▶ **Data for processing**:
■ ■ ■

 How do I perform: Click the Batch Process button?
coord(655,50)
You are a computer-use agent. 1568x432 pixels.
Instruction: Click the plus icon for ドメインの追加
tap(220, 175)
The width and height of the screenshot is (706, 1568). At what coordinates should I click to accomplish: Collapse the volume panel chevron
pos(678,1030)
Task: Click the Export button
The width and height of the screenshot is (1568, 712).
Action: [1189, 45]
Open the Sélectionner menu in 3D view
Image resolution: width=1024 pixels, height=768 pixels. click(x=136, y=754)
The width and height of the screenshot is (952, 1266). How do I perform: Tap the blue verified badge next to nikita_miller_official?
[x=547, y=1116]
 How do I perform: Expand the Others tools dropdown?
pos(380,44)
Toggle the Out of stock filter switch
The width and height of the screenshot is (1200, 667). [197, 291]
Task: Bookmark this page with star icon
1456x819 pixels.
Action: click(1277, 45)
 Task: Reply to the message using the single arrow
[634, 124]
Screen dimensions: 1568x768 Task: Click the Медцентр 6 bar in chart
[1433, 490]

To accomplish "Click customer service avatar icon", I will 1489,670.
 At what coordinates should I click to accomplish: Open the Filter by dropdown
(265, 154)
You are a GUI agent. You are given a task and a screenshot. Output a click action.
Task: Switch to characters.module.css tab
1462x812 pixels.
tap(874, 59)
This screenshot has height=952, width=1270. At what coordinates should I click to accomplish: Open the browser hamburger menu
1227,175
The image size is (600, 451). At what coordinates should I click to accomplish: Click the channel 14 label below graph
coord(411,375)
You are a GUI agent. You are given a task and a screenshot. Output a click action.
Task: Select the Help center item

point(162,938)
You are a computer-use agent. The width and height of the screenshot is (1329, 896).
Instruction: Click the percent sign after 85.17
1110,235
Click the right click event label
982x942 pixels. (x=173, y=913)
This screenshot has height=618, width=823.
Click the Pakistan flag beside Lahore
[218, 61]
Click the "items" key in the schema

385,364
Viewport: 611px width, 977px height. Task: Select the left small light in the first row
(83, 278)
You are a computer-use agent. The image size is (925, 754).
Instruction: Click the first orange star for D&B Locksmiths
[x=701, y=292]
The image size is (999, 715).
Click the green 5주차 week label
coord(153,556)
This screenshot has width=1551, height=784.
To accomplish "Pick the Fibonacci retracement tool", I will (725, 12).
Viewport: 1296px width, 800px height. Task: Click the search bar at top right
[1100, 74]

■ ■ ■

▶ **Work instructions**: Copy all of the data above line for line, without changing anything.

▶ **Output for this exercise**:
 How do I perform: Click the Batch Process button?
coord(655,50)
You are a computer-use agent. 1568x432 pixels.
Instruction: Click the plus icon for ドメインの追加
tap(220, 175)
The width and height of the screenshot is (706, 1568). At what coordinates should I click to accomplish: Collapse the volume panel chevron
pos(678,1030)
Task: Click the Export button
The width and height of the screenshot is (1568, 712).
Action: [1189, 45]
Open the Sélectionner menu in 3D view
Image resolution: width=1024 pixels, height=768 pixels. click(x=136, y=754)
The width and height of the screenshot is (952, 1266). How do I perform: Tap the blue verified badge next to nikita_miller_official?
[x=547, y=1116]
 How do I perform: Expand the Others tools dropdown?
pos(380,44)
Toggle the Out of stock filter switch
The width and height of the screenshot is (1200, 667). [197, 291]
Task: Bookmark this page with star icon
1456x819 pixels.
Action: click(1277, 45)
 Task: Reply to the message using the single arrow
[634, 124]
Screen dimensions: 1568x768 Task: Click the Медцентр 6 bar in chart
[1433, 490]

To accomplish "Click customer service avatar icon", I will 1489,670.
 At what coordinates should I click to accomplish: Open the Filter by dropdown
(265, 154)
You are a GUI agent. You are given a task and a screenshot. Output a click action.
Task: Switch to characters.module.css tab
1462x812 pixels.
tap(874, 59)
This screenshot has height=952, width=1270. At what coordinates should I click to accomplish: Open the browser hamburger menu
1227,175
The image size is (600, 451). At what coordinates should I click to accomplish: Click the channel 14 label below graph
coord(411,375)
You are a GUI agent. You are given a task and a screenshot. Output a click action.
Task: Select the Help center item

point(162,938)
You are a computer-use agent. The width and height of the screenshot is (1329, 896).
Instruction: Click the percent sign after 85.17
1110,235
Click the right click event label
982x942 pixels. (x=173, y=913)
This screenshot has height=618, width=823.
Click the Pakistan flag beside Lahore
[218, 61]
Click the "items" key in the schema

385,364
Viewport: 611px width, 977px height. Task: Select the left small light in the first row
(83, 278)
You are a computer-use agent. The image size is (925, 754).
Instruction: Click the first orange star for D&B Locksmiths
[x=701, y=292]
The image size is (999, 715).
Click the green 5주차 week label
coord(153,556)
This screenshot has width=1551, height=784.
To accomplish "Pick the Fibonacci retracement tool", I will (725, 12).
Viewport: 1296px width, 800px height. Task: Click the search bar at top right
[1100, 74]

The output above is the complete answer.